Core ML for iOS — Edge AI: Mobile and IoT (Chapter 6)

Apple's Core ML framework provides hardware-accelerated inference on iOS devices. Models convert from ONNX or TensorFlow/Keras formats to Core ML packages (.mlmodel). The Neural Engine (ANE) in Apple Silicon and A-series chips delivers 10-40 TOPS for compatible operator workloads.

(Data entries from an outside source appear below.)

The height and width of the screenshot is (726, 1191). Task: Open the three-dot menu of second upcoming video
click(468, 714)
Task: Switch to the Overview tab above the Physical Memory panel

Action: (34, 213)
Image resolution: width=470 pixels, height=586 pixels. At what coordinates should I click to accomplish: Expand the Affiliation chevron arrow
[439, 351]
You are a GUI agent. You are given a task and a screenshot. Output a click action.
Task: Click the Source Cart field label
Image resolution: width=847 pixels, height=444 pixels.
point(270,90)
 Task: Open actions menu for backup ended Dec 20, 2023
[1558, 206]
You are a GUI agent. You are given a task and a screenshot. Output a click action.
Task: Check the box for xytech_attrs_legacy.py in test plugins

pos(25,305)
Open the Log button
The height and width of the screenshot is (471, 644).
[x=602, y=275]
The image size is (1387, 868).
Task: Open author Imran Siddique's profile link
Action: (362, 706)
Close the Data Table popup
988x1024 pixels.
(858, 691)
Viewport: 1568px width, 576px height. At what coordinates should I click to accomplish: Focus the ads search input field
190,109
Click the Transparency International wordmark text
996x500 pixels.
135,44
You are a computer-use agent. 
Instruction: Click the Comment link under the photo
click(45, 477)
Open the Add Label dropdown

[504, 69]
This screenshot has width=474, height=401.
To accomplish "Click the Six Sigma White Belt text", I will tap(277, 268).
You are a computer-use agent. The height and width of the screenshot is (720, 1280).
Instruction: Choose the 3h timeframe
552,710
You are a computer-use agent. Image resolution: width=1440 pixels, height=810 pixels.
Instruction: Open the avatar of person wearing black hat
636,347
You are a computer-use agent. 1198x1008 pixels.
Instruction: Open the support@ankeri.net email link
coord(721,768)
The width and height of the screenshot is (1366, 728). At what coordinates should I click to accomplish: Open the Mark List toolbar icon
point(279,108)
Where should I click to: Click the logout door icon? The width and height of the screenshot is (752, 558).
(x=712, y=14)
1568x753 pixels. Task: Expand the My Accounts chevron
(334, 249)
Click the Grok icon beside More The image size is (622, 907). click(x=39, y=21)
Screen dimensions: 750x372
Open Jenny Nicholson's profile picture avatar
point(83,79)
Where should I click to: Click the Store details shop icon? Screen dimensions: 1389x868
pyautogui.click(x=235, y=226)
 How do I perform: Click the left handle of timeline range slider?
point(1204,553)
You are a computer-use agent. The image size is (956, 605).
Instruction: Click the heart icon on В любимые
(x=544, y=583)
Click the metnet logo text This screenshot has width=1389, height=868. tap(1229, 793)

Prerequisites include Xcode 14+, Python with coremltools, and macOS for conversion. Installation:

pip install coremltools

Conversion from ONNX follows this pattern:

import coremltools as ct
import onnx

# Load ONNX model
onnx_model = onnx.load("model.onnx")

# Convert to Core ML
mlmodel = ct.convert(
    onnx_model,
    inputs=[("input", ct.TensorType(shape=(1, 3, 224, 224)))],
    outputs=[("output", ct.TensorType(shape=(1, 1000)))],
    minimum_deployment_target=ct.target.iOS16
)

# Save the model
mlmodel.save("model.mlmodel")

Keras model conversion uses coremltools.converters:

import coremltools as ct
import tensorflow as tf

model = tf.keras.applications.MobileNetV2(weights="imagenet")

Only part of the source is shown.